Build steps (per target, in build.rs)

  1. copy_tree - copy the fetched source into OUT_DIR (skipping .git).
  2. sync_file - drop SC_ExternalDriver.cpp into the copy (native).
  3. patch_audioapi_external / patch_sc_sources - the text patches.
  4. generate_version_header - produce SC_Version.hpp (wasm only; CMake does this natively).
  5. Build from the copy - CMake (native) or the cc crate (wasm).

Why this survives SuperCollider updates

Every replacement first assert!s that its anchor text is present. If an upstream change moves or renames an anchor, the build fails immediately with a precise message (e.g. "...SuperCollider CMake layout changed", "...guard anchor not found in ") instead of silently mis-building. A routine SC bump just works; a breaking one points you at the exact patch to update.

Plugins (UGens)

Both targets build with STATIC_PLUGINS, so the available UGens are exactly those registered by SuperCollider's static-plugin load list (the #ifdef STATIC_PLUGINS block in SC_Lib_Cintf.cpp): the core DSP set - IOUGens, OscUGens, DelayUGens, BinaryOp/UnaryOp/MulAdd, FilterUGens, GendynUGens, LFUGens, NoiseUGens/DynNoiseUGens, GrainUGens, PanUGens, ReverbUGens, TriggerUGens, PhysicalModelingUGens, TestUGens, DemandUGens, and the FFT/PV chain (FFT_UGens + PV_UGens + PartitionedConvolution).

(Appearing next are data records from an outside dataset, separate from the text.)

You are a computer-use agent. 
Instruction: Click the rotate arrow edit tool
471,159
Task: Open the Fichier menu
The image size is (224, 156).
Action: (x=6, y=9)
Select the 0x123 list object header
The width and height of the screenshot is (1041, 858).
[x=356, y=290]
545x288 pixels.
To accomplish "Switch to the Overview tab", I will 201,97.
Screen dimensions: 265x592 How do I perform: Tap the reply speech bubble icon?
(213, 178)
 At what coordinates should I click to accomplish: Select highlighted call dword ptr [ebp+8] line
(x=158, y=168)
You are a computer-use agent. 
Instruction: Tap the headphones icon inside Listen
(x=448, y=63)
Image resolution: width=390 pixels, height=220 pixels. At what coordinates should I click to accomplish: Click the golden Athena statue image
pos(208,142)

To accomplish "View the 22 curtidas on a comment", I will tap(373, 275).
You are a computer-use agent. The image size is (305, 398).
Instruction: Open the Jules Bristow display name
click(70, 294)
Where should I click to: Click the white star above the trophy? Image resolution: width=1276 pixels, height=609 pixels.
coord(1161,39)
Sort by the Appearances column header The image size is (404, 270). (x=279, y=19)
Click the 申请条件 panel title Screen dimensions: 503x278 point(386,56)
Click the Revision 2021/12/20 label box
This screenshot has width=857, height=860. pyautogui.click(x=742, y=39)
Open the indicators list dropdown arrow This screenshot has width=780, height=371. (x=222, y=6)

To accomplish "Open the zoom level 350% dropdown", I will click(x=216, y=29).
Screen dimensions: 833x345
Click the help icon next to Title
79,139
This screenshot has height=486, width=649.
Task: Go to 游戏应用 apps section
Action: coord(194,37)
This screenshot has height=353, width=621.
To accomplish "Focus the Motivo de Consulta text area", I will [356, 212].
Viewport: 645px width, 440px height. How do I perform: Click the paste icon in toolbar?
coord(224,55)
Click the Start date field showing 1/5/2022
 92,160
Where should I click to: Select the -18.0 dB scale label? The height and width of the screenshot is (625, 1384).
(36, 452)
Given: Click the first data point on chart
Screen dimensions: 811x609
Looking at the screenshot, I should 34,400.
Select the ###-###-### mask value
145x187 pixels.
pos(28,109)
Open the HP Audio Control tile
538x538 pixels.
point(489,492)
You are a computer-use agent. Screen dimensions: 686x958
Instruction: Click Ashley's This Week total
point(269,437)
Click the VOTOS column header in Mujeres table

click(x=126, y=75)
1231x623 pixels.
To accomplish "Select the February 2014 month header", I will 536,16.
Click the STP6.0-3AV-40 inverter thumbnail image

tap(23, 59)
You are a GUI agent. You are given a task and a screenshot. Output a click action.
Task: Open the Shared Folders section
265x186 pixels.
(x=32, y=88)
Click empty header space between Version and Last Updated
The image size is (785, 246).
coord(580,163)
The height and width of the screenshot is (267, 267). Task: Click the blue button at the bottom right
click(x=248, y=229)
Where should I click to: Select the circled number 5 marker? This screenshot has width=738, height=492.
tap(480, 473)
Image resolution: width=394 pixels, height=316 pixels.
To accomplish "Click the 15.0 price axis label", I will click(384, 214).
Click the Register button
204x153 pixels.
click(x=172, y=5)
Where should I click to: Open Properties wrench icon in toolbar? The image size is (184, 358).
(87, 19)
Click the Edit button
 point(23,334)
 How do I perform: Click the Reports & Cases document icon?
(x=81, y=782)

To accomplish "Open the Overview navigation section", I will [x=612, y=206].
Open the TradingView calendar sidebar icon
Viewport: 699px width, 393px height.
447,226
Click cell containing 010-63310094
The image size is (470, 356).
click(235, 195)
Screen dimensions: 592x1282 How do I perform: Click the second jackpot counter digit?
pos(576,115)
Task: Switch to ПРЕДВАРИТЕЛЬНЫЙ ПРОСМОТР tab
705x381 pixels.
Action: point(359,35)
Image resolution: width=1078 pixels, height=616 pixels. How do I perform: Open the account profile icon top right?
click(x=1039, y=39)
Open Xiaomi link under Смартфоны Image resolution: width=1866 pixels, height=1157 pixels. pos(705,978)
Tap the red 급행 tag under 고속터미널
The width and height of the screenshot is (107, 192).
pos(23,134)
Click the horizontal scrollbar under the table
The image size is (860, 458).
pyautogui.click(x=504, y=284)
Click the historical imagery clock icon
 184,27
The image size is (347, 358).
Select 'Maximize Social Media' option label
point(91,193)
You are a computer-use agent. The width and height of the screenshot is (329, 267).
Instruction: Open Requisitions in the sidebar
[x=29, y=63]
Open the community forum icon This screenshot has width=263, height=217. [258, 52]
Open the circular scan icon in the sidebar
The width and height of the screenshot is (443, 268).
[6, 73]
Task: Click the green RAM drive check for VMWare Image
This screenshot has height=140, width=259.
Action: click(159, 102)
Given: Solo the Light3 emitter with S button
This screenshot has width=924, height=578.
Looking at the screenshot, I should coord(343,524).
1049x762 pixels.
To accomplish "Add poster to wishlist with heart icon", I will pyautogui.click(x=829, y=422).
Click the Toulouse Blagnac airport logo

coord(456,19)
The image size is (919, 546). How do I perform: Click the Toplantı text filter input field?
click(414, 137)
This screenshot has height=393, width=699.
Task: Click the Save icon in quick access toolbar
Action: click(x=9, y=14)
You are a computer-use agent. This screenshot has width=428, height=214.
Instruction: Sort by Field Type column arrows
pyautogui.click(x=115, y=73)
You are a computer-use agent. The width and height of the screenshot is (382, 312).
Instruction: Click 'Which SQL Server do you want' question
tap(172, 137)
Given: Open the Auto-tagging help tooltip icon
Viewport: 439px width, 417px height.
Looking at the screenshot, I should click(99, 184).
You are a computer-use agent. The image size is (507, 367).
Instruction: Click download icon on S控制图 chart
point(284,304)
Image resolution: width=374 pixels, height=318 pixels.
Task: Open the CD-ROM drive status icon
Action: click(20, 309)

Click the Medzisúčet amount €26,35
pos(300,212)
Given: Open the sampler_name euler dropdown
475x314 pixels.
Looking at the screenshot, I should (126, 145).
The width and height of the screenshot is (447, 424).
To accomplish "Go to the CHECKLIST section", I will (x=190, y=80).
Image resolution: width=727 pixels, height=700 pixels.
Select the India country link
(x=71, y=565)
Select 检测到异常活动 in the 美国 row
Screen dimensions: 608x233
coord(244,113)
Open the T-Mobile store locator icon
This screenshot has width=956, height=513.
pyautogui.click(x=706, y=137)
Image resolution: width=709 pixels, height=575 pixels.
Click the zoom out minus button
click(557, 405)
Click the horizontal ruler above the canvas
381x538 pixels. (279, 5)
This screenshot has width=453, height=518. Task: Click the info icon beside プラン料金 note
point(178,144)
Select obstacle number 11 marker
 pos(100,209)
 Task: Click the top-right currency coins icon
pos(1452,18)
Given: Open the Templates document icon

The wasm build compiles and registers this same set; the only intentional difference is DiskIO (DiskIn/DiskOut/VDiskIn), which native registers through libsndfile but wasm omits (no filesystem/libsndfile on bare wasm). So web and native expose an identical UGen set apart from disk I/O.

This is SuperCollider's static set, which is narrower than a full desktop install's dynamically loaded plugins: UGens that SuperCollider ships only as separately-loaded plugins - ChaosUGens, the MIR/analysis set (MFCC, BeatTrack, KeyTrack, Loudness, Onsets, ...), the PV third-party onset detectors, UnpackFFTUGens and DemoUGens - are compiled by the native CMake build but not registered by the static load list, so they are unavailable on both targets (a SynthDef that references one fails to load with UGen '<name>' not installed). Exposing them would mean extending that load list (a patch applied to both targets) and is intentionally out of scope.

Pinning

The SuperCollider revision lives in source.toml - the single source of truth, shared with the Nix build (which reads the same file). Bump rev there to update; the build-time patches re-apply automatically.